EXERCISE BRIEF: Each entry has to be set down again with no alteration.

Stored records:
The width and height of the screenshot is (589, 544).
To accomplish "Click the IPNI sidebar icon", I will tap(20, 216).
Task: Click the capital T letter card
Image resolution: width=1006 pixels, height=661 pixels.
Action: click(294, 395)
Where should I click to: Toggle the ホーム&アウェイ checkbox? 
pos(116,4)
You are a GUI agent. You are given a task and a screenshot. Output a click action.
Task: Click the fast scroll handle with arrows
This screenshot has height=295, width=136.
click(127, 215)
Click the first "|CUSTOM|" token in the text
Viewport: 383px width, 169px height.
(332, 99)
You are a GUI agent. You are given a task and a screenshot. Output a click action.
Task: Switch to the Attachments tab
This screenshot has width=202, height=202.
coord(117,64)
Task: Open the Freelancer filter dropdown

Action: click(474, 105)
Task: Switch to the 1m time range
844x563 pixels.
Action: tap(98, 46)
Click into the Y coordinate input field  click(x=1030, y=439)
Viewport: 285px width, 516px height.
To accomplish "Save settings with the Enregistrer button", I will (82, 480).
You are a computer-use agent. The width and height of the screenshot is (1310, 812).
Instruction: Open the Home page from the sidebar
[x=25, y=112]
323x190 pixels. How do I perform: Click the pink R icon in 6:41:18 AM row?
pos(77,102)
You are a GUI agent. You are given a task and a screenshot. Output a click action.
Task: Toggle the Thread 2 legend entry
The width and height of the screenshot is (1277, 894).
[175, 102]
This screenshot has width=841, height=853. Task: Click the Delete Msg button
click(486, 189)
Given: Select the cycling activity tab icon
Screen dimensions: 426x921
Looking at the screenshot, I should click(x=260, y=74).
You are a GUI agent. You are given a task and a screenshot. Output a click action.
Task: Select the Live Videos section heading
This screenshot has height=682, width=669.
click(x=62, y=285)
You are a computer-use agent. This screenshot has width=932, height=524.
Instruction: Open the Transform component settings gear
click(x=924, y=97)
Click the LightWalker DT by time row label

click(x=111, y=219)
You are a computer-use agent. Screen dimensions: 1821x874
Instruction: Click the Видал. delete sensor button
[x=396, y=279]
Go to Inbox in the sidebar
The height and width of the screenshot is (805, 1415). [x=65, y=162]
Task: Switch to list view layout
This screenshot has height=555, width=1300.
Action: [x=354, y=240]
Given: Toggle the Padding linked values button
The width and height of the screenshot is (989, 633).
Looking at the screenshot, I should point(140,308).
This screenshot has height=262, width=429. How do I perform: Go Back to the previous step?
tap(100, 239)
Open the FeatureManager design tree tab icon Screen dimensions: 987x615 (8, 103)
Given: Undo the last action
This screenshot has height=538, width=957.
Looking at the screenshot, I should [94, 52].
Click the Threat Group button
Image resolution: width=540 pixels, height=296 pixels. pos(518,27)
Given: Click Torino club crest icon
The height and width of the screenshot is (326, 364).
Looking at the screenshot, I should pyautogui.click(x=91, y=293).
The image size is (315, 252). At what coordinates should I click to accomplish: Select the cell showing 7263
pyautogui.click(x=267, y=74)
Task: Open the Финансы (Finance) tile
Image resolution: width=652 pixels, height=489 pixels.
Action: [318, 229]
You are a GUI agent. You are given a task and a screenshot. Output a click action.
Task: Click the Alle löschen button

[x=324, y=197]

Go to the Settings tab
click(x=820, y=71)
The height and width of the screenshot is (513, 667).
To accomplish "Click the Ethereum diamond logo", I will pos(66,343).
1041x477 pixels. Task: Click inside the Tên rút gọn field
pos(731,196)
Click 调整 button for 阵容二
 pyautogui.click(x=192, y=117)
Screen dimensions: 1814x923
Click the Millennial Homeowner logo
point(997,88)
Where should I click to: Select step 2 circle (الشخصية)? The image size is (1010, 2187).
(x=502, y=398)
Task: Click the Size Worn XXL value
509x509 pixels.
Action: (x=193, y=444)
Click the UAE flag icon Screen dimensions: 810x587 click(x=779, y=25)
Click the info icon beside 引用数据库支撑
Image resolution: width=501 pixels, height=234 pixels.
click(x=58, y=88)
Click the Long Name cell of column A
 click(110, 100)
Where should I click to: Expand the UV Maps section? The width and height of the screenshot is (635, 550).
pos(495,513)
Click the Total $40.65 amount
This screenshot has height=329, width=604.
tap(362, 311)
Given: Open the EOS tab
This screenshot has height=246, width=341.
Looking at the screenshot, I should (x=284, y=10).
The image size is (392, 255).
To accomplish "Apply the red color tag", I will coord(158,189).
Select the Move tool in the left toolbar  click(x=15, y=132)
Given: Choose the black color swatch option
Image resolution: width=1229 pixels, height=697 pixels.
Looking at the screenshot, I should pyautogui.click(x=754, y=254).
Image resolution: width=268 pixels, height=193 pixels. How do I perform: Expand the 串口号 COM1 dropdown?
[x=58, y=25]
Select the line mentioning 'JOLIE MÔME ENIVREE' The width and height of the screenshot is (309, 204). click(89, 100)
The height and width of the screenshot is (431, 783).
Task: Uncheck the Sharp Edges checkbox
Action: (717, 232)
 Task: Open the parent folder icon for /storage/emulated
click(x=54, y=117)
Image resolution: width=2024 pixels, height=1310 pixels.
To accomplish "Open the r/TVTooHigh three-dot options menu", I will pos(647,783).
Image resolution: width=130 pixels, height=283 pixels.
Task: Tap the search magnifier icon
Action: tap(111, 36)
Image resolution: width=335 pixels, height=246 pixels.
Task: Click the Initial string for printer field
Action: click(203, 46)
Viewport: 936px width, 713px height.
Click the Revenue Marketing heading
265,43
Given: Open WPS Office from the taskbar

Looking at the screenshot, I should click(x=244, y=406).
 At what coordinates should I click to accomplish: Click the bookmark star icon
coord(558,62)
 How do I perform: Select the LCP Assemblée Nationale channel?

RESPONSE FOR THIS EXERCISE:
The width and height of the screenshot is (589, 544).
To accomplish "Click the IPNI sidebar icon", I will tap(20, 216).
Task: Click the capital T letter card
Image resolution: width=1006 pixels, height=661 pixels.
Action: click(294, 395)
Where should I click to: Toggle the ホーム&アウェイ checkbox? 
pos(116,4)
You are a GUI agent. You are given a task and a screenshot. Output a click action.
Task: Click the fast scroll handle with arrows
This screenshot has height=295, width=136.
click(127, 215)
Click the first "|CUSTOM|" token in the text
Viewport: 383px width, 169px height.
(332, 99)
You are a GUI agent. You are given a task and a screenshot. Output a click action.
Task: Switch to the Attachments tab
This screenshot has width=202, height=202.
coord(117,64)
Task: Open the Freelancer filter dropdown

Action: click(474, 105)
Task: Switch to the 1m time range
844x563 pixels.
Action: tap(98, 46)
Click into the Y coordinate input field  click(x=1030, y=439)
Viewport: 285px width, 516px height.
To accomplish "Save settings with the Enregistrer button", I will (82, 480).
You are a computer-use agent. The width and height of the screenshot is (1310, 812).
Instruction: Open the Home page from the sidebar
[x=25, y=112]
323x190 pixels. How do I perform: Click the pink R icon in 6:41:18 AM row?
pos(77,102)
You are a GUI agent. You are given a task and a screenshot. Output a click action.
Task: Toggle the Thread 2 legend entry
The width and height of the screenshot is (1277, 894).
[175, 102]
This screenshot has width=841, height=853. Task: Click the Delete Msg button
click(486, 189)
Given: Select the cycling activity tab icon
Screen dimensions: 426x921
Looking at the screenshot, I should click(x=260, y=74).
You are a GUI agent. You are given a task and a screenshot. Output a click action.
Task: Select the Live Videos section heading
This screenshot has height=682, width=669.
click(x=62, y=285)
You are a computer-use agent. This screenshot has width=932, height=524.
Instruction: Open the Transform component settings gear
click(x=924, y=97)
Click the LightWalker DT by time row label

click(x=111, y=219)
You are a computer-use agent. Screen dimensions: 1821x874
Instruction: Click the Видал. delete sensor button
[x=396, y=279]
Go to Inbox in the sidebar
The height and width of the screenshot is (805, 1415). [x=65, y=162]
Task: Switch to list view layout
This screenshot has height=555, width=1300.
Action: [x=354, y=240]
Given: Toggle the Padding linked values button
The width and height of the screenshot is (989, 633).
Looking at the screenshot, I should point(140,308).
This screenshot has height=262, width=429. How do I perform: Go Back to the previous step?
tap(100, 239)
Open the FeatureManager design tree tab icon Screen dimensions: 987x615 (8, 103)
Given: Undo the last action
This screenshot has height=538, width=957.
Looking at the screenshot, I should [94, 52].
Click the Threat Group button
Image resolution: width=540 pixels, height=296 pixels. pos(518,27)
Given: Click Torino club crest icon
The height and width of the screenshot is (326, 364).
Looking at the screenshot, I should pyautogui.click(x=91, y=293).
The image size is (315, 252). At what coordinates should I click to accomplish: Select the cell showing 7263
pyautogui.click(x=267, y=74)
Task: Open the Финансы (Finance) tile
Image resolution: width=652 pixels, height=489 pixels.
Action: [318, 229]
You are a GUI agent. You are given a task and a screenshot. Output a click action.
Task: Click the Alle löschen button

[x=324, y=197]

Go to the Settings tab
click(x=820, y=71)
The height and width of the screenshot is (513, 667).
To accomplish "Click the Ethereum diamond logo", I will pos(66,343).
1041x477 pixels. Task: Click inside the Tên rút gọn field
pos(731,196)
Click 调整 button for 阵容二
 pyautogui.click(x=192, y=117)
Screen dimensions: 1814x923
Click the Millennial Homeowner logo
point(997,88)
Where should I click to: Select step 2 circle (الشخصية)? The image size is (1010, 2187).
(x=502, y=398)
Task: Click the Size Worn XXL value
509x509 pixels.
Action: (x=193, y=444)
Click the UAE flag icon Screen dimensions: 810x587 click(x=779, y=25)
Click the info icon beside 引用数据库支撑
Image resolution: width=501 pixels, height=234 pixels.
click(x=58, y=88)
Click the Long Name cell of column A
 click(110, 100)
Where should I click to: Expand the UV Maps section? The width and height of the screenshot is (635, 550).
pos(495,513)
Click the Total $40.65 amount
This screenshot has height=329, width=604.
tap(362, 311)
Given: Open the EOS tab
This screenshot has height=246, width=341.
Looking at the screenshot, I should (x=284, y=10).
The image size is (392, 255).
To accomplish "Apply the red color tag", I will coord(158,189).
Select the Move tool in the left toolbar  click(x=15, y=132)
Given: Choose the black color swatch option
Image resolution: width=1229 pixels, height=697 pixels.
Looking at the screenshot, I should pyautogui.click(x=754, y=254).
Image resolution: width=268 pixels, height=193 pixels. How do I perform: Expand the 串口号 COM1 dropdown?
[x=58, y=25]
Select the line mentioning 'JOLIE MÔME ENIVREE' The width and height of the screenshot is (309, 204). click(89, 100)
The height and width of the screenshot is (431, 783).
Task: Uncheck the Sharp Edges checkbox
Action: (717, 232)
 Task: Open the parent folder icon for /storage/emulated
click(x=54, y=117)
Image resolution: width=2024 pixels, height=1310 pixels.
To accomplish "Open the r/TVTooHigh three-dot options menu", I will pos(647,783).
Image resolution: width=130 pixels, height=283 pixels.
Task: Tap the search magnifier icon
Action: tap(111, 36)
Image resolution: width=335 pixels, height=246 pixels.
Task: Click the Initial string for printer field
Action: click(203, 46)
Viewport: 936px width, 713px height.
Click the Revenue Marketing heading
265,43
Given: Open WPS Office from the taskbar

Looking at the screenshot, I should click(x=244, y=406).
 At what coordinates should I click to accomplish: Click the bookmark star icon
coord(558,62)
 How do I perform: Select the LCP Assemblée Nationale channel?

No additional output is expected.